Paul, guide de montagne, se montre impitoyable: «Demain midi, il y aura une tempête, il va donc falloir atteindre la cabane avant. On met le réveil à 4h50 et on part à six heures moins le quart.» C’est la première soirée de notre randonnée à ski de quatre jours à travers l’Engadine avec l’école de montagne Höhenfieber. Durant l’après-midi, nous – à savoir sept collaborateurs/-trices de Transa, un rédacteur du magazine 4 Seasons et Paul, notre guide – avons tranquillement pris le téléphérique de Zuoz à Pizzet, à 2465 mètres d’altitude.

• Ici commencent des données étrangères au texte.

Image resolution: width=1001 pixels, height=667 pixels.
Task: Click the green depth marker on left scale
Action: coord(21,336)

L’imposant Piz Kesch sur notre gauche, nous avons quitté l’agitation de la station de ski à la force de nos jambes pour arriver dans le paysage solitaire des montagnes des Grisons. C’est accompagnés par les rayons du soleil que nous avons rapidement atteint le premier sommet de notre excursion. Le panorama du Piz Belvair, culminant à 2821 mètres d’altitude, nous a donné un avant-goût de ce qui nous attendait les prochains jours: un monde merveilleux enseveli sous un épais manteau de neige et d’impressionnants sommets à perte de vue.
Malgré la vue à couper le souffle, personne n’avait envie de s’attarder sur le sommet – la perspective des premières godilles dans la neige immaculée était bien trop séduisante. Nous avons dévalé l’alternance de poudreuse et de névé durci par le soleil – avec plus ou moins d’élégance – jusqu’à la chamanna d’Es-cha. Tandis que Michael, le gardien de cette cabane rustique, nous sert du fromage, de la viande séchée et du vin blanc, Paul en profite pour nous expliquer sur un ton autoritaire l’emploi du temps du lendemain. Pas de doute sur qui est le «bon flic» et qui est le «mauvais flic» ici.

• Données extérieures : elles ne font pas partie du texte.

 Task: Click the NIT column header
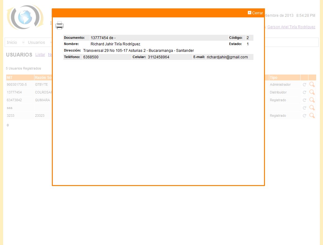point(10,78)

Outre le plaisir – il est évident que la sécurité est la priorité absolue en montagne. Même si nous ne prévoyons pas de nous attaquer aux couloirs les plus abrupts et de gravir les sommets les plus difficiles, nous sommes en haute montagne. Personne d’entre nous ne s’aventurerait à tenter la Haute route des Grisons sans guide – et avec Paul, nous nous sommes senti entre de bonnes mains dès le début. Nous avons bien conscience que la météo peut se gâter à tout instant et qu’une bonne gestion du temps est essentielle à l’organisation d’une randonnée. Aussi, après le souper, nous nous mettons docilement au lit à huit heures et demie.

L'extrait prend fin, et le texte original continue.